Can you return the stretch of the defense contracting ethics article from "The schedule was" through "sounds like leadership.", word for word?

PAGE EXCERPT
• • • • • • •

The Real Reason Good People Make Bad Choices in Defense Contracting Pressure, Silence, and Ethics Training That WorksBy Chuck Gallagher — Defense Ethics Keynote Speaker and Trainer

The moment nobody wants to remember

It was a high-stakes program. Strong customer relationship. Good people. Smart leadership.

And then the pressure showed up.

Not the kind of pressure you can measure on a spreadsheet—
the kind you feel in your chest.

The schedule was slipping. Costs were rising. The customer was demanding answers. A senior leader wanted reassurance. A program manager needed the numbers to look better—fast.

And in a meeting that was supposed to be about performance, someone said the sentence that quietly changes cultures:

“I don’t want problems. I want solutions.”

Now listen—on the surface, that sounds like leadership.

But in a pressure environment, that message can translate into something dangerous:

“Don’t bring me bad news.”

And that’s where ethics starts to break down.

Not because the organization lacks a code of conduct.
Not because people don’t know the rules.
But because the emotional cost of telling the truth becomes too high.

As a defense ethics keynote speaker and trainer, I’ve seen this across organizations of every size:

**Most ethical failures don’t begin with bad character.

They begin with unmanaged pressure.**

Pressure is a leadership force—whether you manage it or not

In defense contracting, pressure isn’t occasional.

It’s structural.

It’s built into the environment:

  • fixed-price constraints
  • performance metrics
  • compliance requirements
  • audits
  • long supply chains
  • demanding customers
  • mission-critical deliverables
  • national security stakes
  • tight talent markets

Pressure isn’t the problem.

The problem is when pressure becomes permission.

Permission to cut corners.
Permission to stay silent.

• • • • • • •

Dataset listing
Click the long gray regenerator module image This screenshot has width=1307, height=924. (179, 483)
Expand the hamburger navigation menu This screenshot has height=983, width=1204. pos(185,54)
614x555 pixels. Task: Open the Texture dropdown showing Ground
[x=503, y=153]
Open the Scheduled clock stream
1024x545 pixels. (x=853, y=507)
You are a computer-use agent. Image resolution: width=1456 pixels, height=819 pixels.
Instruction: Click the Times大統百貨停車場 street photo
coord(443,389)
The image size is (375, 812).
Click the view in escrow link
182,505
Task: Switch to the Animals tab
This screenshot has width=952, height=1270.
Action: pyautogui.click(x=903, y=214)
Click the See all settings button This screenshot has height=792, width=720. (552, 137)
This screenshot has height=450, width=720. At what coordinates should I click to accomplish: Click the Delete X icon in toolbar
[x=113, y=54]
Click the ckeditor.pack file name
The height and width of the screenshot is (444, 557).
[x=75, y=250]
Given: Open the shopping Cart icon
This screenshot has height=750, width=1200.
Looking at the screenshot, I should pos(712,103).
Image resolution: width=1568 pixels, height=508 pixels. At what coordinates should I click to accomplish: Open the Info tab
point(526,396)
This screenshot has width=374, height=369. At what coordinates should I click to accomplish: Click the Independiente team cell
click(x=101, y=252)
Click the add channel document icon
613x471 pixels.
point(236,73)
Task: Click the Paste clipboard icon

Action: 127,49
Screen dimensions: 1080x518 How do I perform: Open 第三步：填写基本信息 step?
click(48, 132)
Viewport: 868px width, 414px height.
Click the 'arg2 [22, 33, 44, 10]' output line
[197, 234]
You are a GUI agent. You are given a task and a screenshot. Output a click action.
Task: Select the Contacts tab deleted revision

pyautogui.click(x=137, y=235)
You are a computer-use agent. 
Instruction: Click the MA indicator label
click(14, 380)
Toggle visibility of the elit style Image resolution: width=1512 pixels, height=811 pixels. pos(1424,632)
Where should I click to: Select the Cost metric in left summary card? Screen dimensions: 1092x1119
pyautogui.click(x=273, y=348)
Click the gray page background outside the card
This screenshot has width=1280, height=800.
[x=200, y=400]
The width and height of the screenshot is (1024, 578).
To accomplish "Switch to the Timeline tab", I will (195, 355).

• • • • • • •

RESPONSE TO THE TASK
The schedule was slipping. Costs were rising. The customer was demanding answers. A senior leader wanted reassurance. A program manager needed the numbers to look better—fast.

And in a meeting that was supposed to be about performance, someone said the sentence that quietly changes cultures:

“I don’t want problems. I want solutions.”

Now listen—on the surface, that sounds like leadership.